What to produce — Print the records below line for line, reproducing every character without change.

Information shown —

--- BEGIN ---

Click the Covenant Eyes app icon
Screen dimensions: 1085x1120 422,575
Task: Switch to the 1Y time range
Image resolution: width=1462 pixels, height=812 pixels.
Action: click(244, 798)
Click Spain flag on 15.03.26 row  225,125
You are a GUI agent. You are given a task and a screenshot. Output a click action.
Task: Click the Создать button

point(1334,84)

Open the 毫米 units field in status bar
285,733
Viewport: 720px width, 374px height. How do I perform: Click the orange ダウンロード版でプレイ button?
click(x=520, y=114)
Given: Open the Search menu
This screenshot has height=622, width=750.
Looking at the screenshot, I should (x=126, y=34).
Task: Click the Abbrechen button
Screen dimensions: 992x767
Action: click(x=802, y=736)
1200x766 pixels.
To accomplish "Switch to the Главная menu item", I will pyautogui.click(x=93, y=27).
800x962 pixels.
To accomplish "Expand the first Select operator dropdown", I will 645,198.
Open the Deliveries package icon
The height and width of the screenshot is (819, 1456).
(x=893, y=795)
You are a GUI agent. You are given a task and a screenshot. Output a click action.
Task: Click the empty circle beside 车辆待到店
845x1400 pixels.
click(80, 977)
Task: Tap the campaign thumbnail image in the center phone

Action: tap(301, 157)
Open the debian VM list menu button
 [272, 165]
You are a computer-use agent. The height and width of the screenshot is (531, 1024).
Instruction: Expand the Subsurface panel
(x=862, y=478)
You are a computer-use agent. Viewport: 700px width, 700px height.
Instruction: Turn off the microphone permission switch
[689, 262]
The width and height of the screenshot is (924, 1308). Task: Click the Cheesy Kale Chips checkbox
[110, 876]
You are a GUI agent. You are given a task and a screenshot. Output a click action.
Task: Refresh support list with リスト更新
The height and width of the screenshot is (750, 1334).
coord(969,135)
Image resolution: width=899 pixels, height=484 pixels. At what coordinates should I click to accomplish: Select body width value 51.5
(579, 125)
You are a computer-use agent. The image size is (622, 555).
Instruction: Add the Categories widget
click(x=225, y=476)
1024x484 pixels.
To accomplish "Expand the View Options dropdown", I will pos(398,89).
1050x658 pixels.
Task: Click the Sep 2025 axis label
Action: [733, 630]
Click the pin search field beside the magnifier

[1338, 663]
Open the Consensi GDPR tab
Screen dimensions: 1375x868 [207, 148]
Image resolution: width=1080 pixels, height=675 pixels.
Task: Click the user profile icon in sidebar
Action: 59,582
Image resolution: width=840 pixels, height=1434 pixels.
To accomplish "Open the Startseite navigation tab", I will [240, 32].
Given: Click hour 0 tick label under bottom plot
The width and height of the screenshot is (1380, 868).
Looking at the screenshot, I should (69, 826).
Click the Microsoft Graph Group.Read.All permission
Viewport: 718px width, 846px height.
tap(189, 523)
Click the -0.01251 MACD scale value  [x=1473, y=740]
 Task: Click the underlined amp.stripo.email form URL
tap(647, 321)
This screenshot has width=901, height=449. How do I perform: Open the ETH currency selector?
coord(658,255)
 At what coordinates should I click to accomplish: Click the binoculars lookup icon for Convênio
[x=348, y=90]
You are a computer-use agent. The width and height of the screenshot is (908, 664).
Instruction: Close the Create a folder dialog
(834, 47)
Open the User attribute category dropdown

--- END ---

Exercise answer —
Click the Covenant Eyes app icon
Screen dimensions: 1085x1120 422,575
Task: Switch to the 1Y time range
Image resolution: width=1462 pixels, height=812 pixels.
Action: click(244, 798)
Click Spain flag on 15.03.26 row  225,125
You are a GUI agent. You are given a task and a screenshot. Output a click action.
Task: Click the Создать button

point(1334,84)

Open the 毫米 units field in status bar
285,733
Viewport: 720px width, 374px height. How do I perform: Click the orange ダウンロード版でプレイ button?
click(x=520, y=114)
Given: Open the Search menu
This screenshot has height=622, width=750.
Looking at the screenshot, I should (x=126, y=34).
Task: Click the Abbrechen button
Screen dimensions: 992x767
Action: click(x=802, y=736)
1200x766 pixels.
To accomplish "Switch to the Главная menu item", I will pyautogui.click(x=93, y=27).
800x962 pixels.
To accomplish "Expand the first Select operator dropdown", I will 645,198.
Open the Deliveries package icon
The height and width of the screenshot is (819, 1456).
(x=893, y=795)
You are a GUI agent. You are given a task and a screenshot. Output a click action.
Task: Click the empty circle beside 车辆待到店
845x1400 pixels.
click(80, 977)
Task: Tap the campaign thumbnail image in the center phone

Action: tap(301, 157)
Open the debian VM list menu button
 [272, 165]
You are a computer-use agent. The height and width of the screenshot is (531, 1024).
Instruction: Expand the Subsurface panel
(x=862, y=478)
You are a computer-use agent. Viewport: 700px width, 700px height.
Instruction: Turn off the microphone permission switch
[689, 262]
The width and height of the screenshot is (924, 1308). Task: Click the Cheesy Kale Chips checkbox
[110, 876]
You are a GUI agent. You are given a task and a screenshot. Output a click action.
Task: Refresh support list with リスト更新
The height and width of the screenshot is (750, 1334).
coord(969,135)
Image resolution: width=899 pixels, height=484 pixels. At what coordinates should I click to accomplish: Select body width value 51.5
(579, 125)
You are a computer-use agent. The image size is (622, 555).
Instruction: Add the Categories widget
click(x=225, y=476)
1024x484 pixels.
To accomplish "Expand the View Options dropdown", I will pos(398,89).
1050x658 pixels.
Task: Click the Sep 2025 axis label
Action: [733, 630]
Click the pin search field beside the magnifier

[1338, 663]
Open the Consensi GDPR tab
Screen dimensions: 1375x868 [207, 148]
Image resolution: width=1080 pixels, height=675 pixels.
Task: Click the user profile icon in sidebar
Action: 59,582
Image resolution: width=840 pixels, height=1434 pixels.
To accomplish "Open the Startseite navigation tab", I will [240, 32].
Given: Click hour 0 tick label under bottom plot
The width and height of the screenshot is (1380, 868).
Looking at the screenshot, I should (69, 826).
Click the Microsoft Graph Group.Read.All permission
Viewport: 718px width, 846px height.
tap(189, 523)
Click the -0.01251 MACD scale value  [x=1473, y=740]
 Task: Click the underlined amp.stripo.email form URL
tap(647, 321)
This screenshot has width=901, height=449. How do I perform: Open the ETH currency selector?
coord(658,255)
 At what coordinates should I click to accomplish: Click the binoculars lookup icon for Convênio
[x=348, y=90]
You are a computer-use agent. The width and height of the screenshot is (908, 664).
Instruction: Close the Create a folder dialog
(834, 47)
Open the User attribute category dropdown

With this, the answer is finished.